“I have come into my garden, my sister, my bride,” writes Solomon in The Song of Songs, which, despite its graphic eroticism, the traditional Jewish mystical and non-mystical schools take as an allegorical work expressing the love between God (the male voice in the poem) and the Jewish people (the female voice). I mention this in light of an exchange I shared with one of my professors when I was a graduate student. We were sitting in her office. I had shown her one of my poems, which must have taken little risk in terms of subject matter or sexuality. She suggested I use something more fresh and referred me to the steamier moments in The Song of Songs. “But that’s a metaphor for the love between God and the Jewish people,” I responded. She looked at me through small, fashionable glasses (this was before big glasses made their comeback), rolled her eyes, and said, “Yeah, whatever.”
Even if understood on a metaphorical plane, the intimate imagery in The Song of Songs begs unpacking. In his final Chassidic discourse, “Basi le-Gani,” Rabbi Yosef Y. Schneersohn zt”l does some of this work, drawing on Jewish mysticism, as well as the Midrash and its commentaries, to offer a close analysis of the line I mention above. Echoing earlier sources, Rabbi Schneersohn’s discourse infers that this verse alludes to the moment the divine presence entered the Sanctuary upon its completion.
As Rabbi Schneersohn points out, the Midrash underscores that the male voice does not say “I have come into a garden,” but “my garden,” which suggests the Sanctuary, and by extension this physical world, is God’s true home. The Midrash takes this a step further and adds that the Hebrew word for “my garden,” “le-gani,” recalls the Hebrew word “liganuni,” “my bridal chamber.” According to this reading, the human realm constitutes God’s bridal room. The Midrash concludes that the male entry into the female’s bridal chamber represents the return of God’s revealed presence to His beloved physical realm—a realm from which the Divine Presence had withdrawn when Adam and Eve ate from the Tree of Knowledge. He has now come back to the place He desired all along—His divine bedroom, as it were.
Religious Jewish life’s preoccupation with modesty is no secret. It seems fair to ask, then, why a tradition so concerned with modesty so often turns to sexual metaphors? Why, for example, does the great Talmudic sage Rabbi Akiva call the The Song of Songs Judaism’s holiest book? And why did male and female figures, often locked in an embrace, stand on the cover of the Ark in the Holy of Holies? The metaphor of sexuality is central to the Jewish mystical tradition. As such, I would like to focus on how this eroticism serves as the underpinning of all of existence and represents the fulfillment of what some mystics see as creation’s purpose. Ultimately, I would like to suggest that contemporary poetry constantly engages in something akin to the act of erotic mysticism.
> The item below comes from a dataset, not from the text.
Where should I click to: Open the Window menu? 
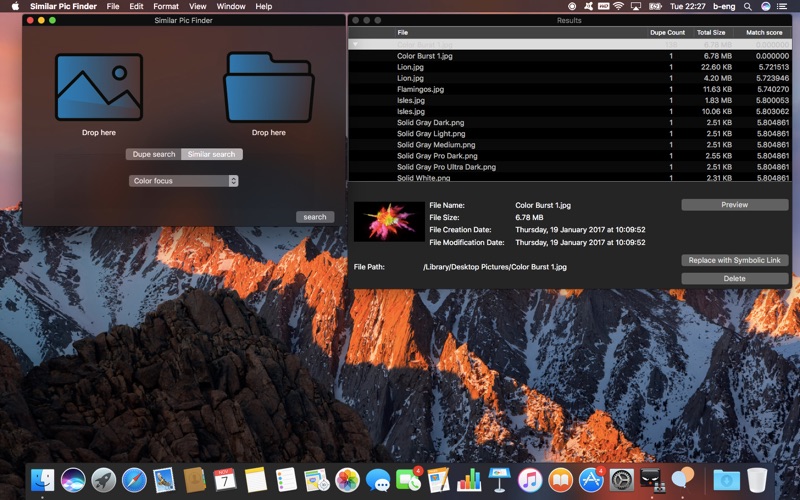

For the sake of clarity, let’s identify what we might call three parties. There is God’s male attribute, called Kudsha Berikh Hu, associated with infinity, a divine light that knows of nothing but God; it does not even know of itself as a discrete or separate existence. It is sublime and absolute spirituality. As rays of light cleave to and shine out of their source, so this male attribute reflects God’s infinity.
In contrast, Shekhinah, God’s female attribute, serves as the vehicle via which God creates and perpetuates the physical world, a world that experiences itself as separate from God. Shekhinah represents God’s ability to engage with the finite, and sometimes represents the finite itself. The third party, as it were, is Atzmut, or God’s Essence—God as He exists beyond creation entirely, equally transcending the physical and spiritual realities, God as He resides beyond His male and female manifestations, beyond all frameworks.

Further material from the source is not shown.